(Recorded data)

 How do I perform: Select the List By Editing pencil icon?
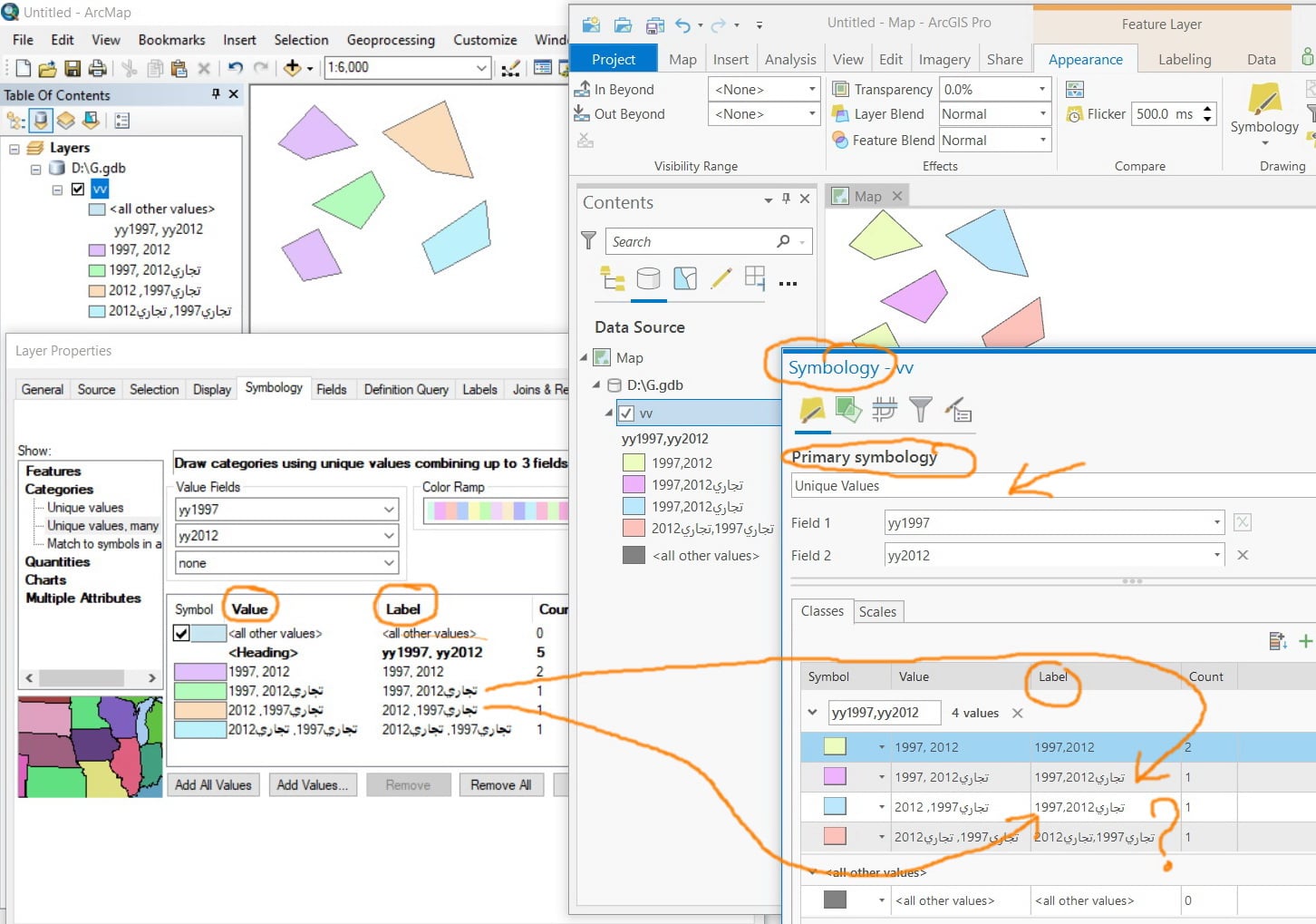pos(721,278)
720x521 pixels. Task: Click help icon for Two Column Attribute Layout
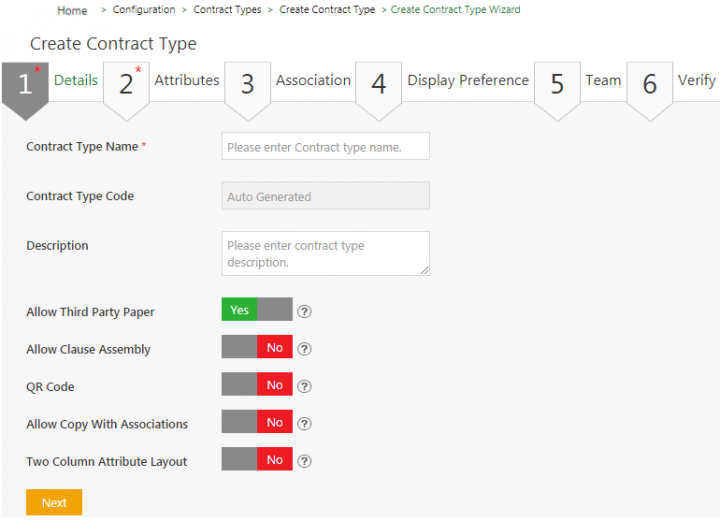tap(305, 461)
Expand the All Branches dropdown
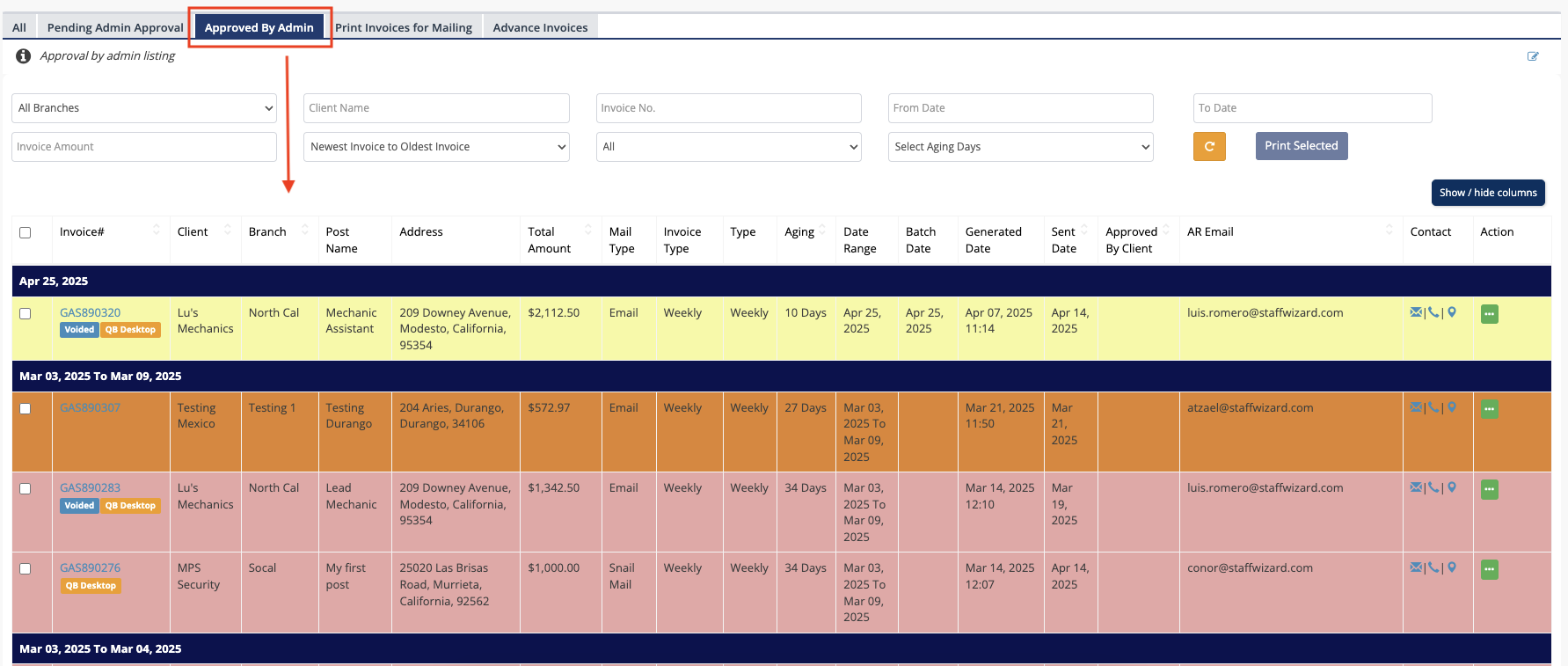Viewport: 1568px width, 666px height. pos(145,108)
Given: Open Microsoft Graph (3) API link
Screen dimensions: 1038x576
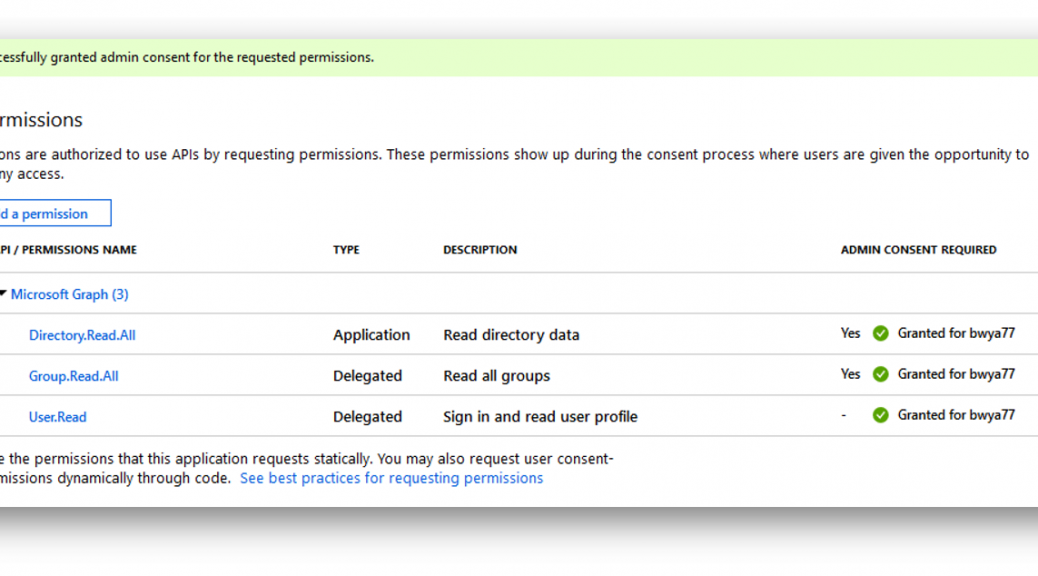Looking at the screenshot, I should click(70, 295).
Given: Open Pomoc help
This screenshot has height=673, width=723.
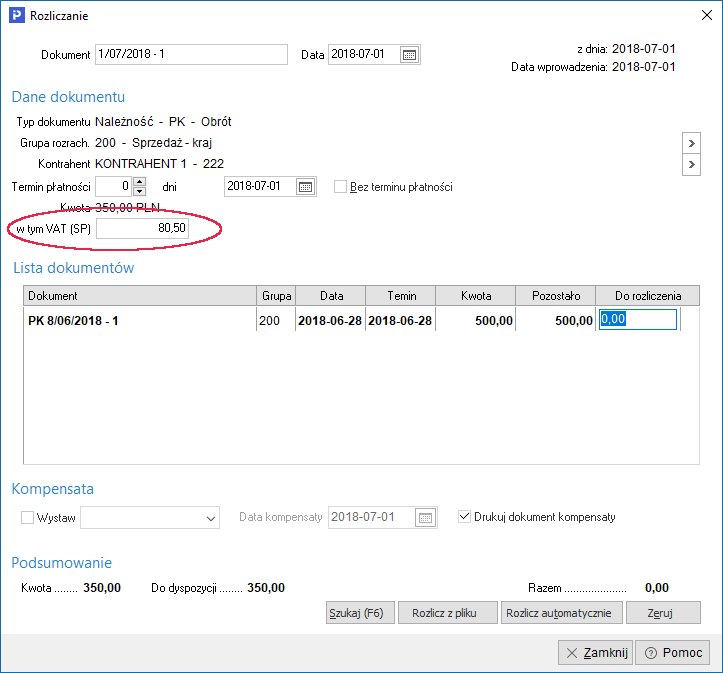Looking at the screenshot, I should click(672, 652).
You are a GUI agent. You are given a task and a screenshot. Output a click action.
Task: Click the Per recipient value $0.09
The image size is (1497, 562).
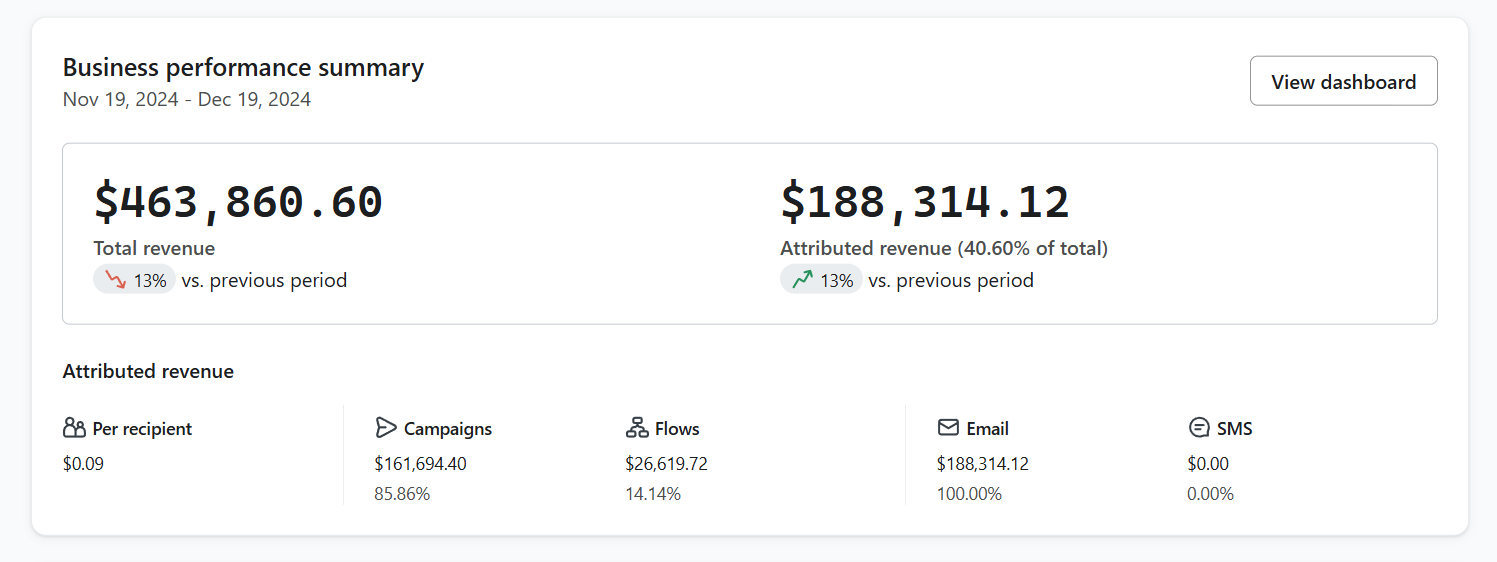click(x=83, y=464)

(End Recorded data)

> Task item
Word for word, return all the entries and skip their pictures.

> Solution
 How do I perform: Select the List By Editing pencil icon?
pos(721,278)
720x521 pixels. Task: Click help icon for Two Column Attribute Layout
tap(305, 461)
Expand the All Branches dropdown
Viewport: 1568px width, 666px height. pos(145,108)
Given: Open Microsoft Graph (3) API link
Screen dimensions: 1038x576
Looking at the screenshot, I should click(70, 295).
Given: Open Pomoc help
This screenshot has height=673, width=723.
Looking at the screenshot, I should click(672, 652).
You are a GUI agent. You are given a task and a screenshot. Output a click action.
Task: Click the Per recipient value $0.09
The image size is (1497, 562).
click(x=83, y=464)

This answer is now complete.